**Exercise details**
The stretch wanted below opens at the line containing "876x704 pixels." and closes at the line containing "This screenshot has height=423, width=657.". Please return it exactly, with no other lines.
===== Data for review
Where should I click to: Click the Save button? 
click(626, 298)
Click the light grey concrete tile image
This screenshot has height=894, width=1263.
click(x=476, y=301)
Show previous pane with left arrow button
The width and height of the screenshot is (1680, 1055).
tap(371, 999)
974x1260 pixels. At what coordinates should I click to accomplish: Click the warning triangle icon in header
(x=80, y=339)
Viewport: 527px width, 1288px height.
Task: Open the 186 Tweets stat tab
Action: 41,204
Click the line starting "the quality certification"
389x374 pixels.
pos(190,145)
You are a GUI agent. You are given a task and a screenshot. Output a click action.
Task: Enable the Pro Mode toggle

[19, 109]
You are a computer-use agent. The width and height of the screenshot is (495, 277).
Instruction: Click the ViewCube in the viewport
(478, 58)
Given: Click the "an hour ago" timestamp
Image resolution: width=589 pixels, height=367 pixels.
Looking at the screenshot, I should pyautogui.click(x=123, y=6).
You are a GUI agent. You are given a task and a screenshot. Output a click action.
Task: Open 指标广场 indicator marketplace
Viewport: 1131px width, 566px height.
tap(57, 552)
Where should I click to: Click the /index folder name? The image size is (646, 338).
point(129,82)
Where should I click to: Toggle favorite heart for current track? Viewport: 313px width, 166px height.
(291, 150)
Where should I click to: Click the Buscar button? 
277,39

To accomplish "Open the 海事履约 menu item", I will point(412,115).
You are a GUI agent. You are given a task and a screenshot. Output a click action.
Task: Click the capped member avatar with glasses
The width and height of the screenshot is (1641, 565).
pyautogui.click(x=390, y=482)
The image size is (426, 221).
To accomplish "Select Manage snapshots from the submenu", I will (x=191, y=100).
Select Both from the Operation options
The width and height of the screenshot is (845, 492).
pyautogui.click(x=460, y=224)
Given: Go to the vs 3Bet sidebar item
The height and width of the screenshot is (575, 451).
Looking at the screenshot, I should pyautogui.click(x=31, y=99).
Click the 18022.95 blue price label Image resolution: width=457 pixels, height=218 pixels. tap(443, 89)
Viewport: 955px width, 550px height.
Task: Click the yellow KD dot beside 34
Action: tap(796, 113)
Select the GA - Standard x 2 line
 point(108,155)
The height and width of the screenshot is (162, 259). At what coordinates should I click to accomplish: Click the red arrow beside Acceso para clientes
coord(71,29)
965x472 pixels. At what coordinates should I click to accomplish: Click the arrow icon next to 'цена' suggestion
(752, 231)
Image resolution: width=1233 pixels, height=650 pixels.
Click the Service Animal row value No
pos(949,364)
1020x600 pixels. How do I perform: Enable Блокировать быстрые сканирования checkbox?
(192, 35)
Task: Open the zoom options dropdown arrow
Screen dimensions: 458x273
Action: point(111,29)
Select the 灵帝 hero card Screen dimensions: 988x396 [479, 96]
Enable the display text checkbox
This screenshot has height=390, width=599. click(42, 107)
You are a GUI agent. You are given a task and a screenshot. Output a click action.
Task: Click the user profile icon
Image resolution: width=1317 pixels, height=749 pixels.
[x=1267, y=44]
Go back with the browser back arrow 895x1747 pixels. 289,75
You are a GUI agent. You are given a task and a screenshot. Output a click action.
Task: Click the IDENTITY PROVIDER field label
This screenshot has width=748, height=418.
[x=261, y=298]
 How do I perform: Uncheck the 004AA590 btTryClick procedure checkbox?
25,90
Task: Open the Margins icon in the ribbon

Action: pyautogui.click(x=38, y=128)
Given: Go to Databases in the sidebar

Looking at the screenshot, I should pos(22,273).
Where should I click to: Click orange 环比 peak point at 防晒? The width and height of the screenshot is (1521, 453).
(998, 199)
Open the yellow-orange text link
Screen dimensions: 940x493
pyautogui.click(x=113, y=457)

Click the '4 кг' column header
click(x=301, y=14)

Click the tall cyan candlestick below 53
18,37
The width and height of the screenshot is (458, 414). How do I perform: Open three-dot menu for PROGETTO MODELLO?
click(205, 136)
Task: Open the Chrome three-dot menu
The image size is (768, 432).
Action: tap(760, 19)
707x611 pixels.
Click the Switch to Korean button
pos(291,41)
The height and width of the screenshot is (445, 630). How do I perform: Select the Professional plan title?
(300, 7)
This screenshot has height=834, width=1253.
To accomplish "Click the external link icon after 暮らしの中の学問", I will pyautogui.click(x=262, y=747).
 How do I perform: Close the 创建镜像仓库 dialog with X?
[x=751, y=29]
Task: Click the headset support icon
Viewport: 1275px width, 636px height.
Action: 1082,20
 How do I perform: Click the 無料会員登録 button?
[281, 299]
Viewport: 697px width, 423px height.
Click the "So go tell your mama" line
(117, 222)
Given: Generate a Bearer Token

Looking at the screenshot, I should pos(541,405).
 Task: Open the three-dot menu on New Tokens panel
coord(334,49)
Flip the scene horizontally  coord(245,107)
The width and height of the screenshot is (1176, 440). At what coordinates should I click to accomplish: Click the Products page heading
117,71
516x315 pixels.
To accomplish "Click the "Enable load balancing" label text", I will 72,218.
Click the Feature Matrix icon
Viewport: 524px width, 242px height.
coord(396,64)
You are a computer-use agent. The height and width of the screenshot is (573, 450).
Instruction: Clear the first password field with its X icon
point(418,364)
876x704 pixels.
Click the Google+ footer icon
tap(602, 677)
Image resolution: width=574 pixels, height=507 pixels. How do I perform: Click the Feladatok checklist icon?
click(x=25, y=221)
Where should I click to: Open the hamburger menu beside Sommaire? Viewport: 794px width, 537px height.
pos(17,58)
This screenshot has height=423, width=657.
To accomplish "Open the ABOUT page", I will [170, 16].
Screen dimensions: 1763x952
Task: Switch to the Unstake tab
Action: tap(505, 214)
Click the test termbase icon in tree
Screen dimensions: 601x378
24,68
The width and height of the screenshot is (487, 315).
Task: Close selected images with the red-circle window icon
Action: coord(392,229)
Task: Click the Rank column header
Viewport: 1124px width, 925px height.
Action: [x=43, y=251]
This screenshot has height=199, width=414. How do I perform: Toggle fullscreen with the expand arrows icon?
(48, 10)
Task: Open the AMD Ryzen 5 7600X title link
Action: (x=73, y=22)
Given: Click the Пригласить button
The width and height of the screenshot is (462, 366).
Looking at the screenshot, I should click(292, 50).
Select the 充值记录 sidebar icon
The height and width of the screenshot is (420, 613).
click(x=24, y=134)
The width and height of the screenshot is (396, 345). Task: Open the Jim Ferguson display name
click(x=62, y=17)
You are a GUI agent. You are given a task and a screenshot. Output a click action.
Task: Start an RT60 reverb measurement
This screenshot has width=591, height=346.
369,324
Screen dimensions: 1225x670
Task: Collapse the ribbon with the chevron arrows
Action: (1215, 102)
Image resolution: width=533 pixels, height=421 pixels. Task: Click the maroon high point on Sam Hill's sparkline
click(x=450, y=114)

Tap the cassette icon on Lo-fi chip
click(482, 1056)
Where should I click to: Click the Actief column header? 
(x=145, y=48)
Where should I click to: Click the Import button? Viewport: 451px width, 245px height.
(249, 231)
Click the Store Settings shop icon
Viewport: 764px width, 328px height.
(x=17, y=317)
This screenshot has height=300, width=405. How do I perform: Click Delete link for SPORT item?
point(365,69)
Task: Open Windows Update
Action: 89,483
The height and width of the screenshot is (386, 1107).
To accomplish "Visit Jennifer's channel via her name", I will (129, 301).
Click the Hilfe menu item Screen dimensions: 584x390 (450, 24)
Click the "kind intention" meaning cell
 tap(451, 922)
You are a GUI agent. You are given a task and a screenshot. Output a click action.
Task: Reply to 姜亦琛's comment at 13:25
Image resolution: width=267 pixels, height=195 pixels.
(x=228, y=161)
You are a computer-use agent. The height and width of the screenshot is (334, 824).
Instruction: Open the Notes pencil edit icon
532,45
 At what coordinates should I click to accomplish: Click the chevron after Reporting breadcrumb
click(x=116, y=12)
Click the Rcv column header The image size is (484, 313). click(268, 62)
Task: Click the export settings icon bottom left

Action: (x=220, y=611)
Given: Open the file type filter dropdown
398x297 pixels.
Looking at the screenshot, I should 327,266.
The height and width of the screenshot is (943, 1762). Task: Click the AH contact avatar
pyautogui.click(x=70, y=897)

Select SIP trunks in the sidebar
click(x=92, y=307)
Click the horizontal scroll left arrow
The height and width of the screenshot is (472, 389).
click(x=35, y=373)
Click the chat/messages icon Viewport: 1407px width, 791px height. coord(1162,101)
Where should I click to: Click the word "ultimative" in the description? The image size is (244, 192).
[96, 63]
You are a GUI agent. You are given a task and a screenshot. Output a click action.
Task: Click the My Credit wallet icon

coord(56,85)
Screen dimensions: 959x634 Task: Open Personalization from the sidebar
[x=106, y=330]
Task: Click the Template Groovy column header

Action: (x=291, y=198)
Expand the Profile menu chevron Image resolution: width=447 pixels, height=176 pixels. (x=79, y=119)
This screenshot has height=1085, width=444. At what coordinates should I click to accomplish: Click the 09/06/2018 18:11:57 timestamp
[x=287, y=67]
==========
**Result of this task**
876x704 pixels.
Click the Google+ footer icon
tap(602, 677)
Image resolution: width=574 pixels, height=507 pixels. How do I perform: Click the Feladatok checklist icon?
click(x=25, y=221)
Where should I click to: Open the hamburger menu beside Sommaire? Viewport: 794px width, 537px height.
pos(17,58)
This screenshot has height=423, width=657.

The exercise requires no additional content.